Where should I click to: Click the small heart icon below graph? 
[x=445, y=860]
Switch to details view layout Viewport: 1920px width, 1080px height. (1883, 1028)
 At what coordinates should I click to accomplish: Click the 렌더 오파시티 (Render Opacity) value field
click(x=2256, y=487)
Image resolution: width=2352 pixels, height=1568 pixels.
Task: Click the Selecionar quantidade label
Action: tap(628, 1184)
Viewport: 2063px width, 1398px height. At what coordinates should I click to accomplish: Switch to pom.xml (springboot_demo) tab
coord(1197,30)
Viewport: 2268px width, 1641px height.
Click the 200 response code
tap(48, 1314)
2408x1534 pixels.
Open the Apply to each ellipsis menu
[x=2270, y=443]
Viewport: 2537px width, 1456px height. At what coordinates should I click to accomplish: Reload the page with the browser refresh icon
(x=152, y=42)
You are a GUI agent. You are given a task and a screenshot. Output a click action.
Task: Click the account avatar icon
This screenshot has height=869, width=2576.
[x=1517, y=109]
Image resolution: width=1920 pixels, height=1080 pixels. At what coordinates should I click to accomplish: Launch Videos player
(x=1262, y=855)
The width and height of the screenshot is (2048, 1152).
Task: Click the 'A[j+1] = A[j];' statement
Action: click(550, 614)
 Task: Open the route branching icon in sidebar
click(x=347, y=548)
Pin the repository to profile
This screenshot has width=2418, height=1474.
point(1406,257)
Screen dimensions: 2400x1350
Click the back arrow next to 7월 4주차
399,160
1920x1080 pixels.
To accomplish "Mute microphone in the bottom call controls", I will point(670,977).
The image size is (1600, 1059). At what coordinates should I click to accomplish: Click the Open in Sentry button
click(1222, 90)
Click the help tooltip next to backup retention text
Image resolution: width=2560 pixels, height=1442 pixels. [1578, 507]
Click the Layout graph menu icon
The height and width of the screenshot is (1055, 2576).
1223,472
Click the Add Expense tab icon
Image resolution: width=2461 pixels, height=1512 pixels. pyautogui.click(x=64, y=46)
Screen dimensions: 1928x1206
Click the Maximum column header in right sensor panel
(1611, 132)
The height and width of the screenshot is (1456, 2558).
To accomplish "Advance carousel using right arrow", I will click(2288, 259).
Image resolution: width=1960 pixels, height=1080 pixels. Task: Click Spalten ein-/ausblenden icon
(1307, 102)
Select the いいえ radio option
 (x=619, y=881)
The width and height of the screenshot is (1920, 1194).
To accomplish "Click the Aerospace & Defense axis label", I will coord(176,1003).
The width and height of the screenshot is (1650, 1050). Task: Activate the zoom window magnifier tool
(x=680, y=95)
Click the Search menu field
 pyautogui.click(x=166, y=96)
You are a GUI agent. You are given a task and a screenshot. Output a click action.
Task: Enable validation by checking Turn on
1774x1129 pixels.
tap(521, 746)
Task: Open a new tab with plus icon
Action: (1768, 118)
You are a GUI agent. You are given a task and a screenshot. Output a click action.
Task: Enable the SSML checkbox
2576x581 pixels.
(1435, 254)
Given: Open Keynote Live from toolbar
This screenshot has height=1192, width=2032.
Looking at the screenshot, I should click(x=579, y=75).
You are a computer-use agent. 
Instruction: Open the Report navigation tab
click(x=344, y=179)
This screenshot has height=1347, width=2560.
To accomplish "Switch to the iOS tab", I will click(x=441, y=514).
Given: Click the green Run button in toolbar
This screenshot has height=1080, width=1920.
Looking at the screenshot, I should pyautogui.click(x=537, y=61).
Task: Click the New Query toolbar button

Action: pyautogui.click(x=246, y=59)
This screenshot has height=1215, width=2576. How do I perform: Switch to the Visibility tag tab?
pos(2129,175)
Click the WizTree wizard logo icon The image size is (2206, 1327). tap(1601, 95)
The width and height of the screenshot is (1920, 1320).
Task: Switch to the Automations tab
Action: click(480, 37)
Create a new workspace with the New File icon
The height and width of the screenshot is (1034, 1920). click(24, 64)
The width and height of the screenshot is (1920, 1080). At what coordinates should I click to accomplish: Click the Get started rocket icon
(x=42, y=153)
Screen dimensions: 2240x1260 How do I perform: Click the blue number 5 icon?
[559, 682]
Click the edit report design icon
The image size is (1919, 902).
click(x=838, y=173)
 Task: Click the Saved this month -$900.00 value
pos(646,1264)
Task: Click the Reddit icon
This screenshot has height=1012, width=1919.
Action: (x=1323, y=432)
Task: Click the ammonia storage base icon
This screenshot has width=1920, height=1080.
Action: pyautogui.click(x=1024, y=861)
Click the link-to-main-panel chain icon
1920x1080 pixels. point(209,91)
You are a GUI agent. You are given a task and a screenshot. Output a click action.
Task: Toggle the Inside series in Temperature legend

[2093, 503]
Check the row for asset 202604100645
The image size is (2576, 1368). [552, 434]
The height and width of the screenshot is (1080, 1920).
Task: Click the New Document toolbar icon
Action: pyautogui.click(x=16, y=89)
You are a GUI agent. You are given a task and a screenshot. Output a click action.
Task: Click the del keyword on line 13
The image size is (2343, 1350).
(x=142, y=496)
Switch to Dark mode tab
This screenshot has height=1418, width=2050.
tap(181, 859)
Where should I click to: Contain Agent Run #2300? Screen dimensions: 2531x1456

☆ ☆ ☆ ☆

AIM OF THE TASK: Copy every line of the records above that contains "will".

TASK ANSWER:
To accomplish "Mute microphone in the bottom call controls", I will point(670,977).
To accomplish "Advance carousel using right arrow", I will click(2288, 259).
To accomplish "Click the Aerospace & Defense axis label", I will coord(176,1003).
To accomplish "Switch to the iOS tab", I will click(x=441, y=514).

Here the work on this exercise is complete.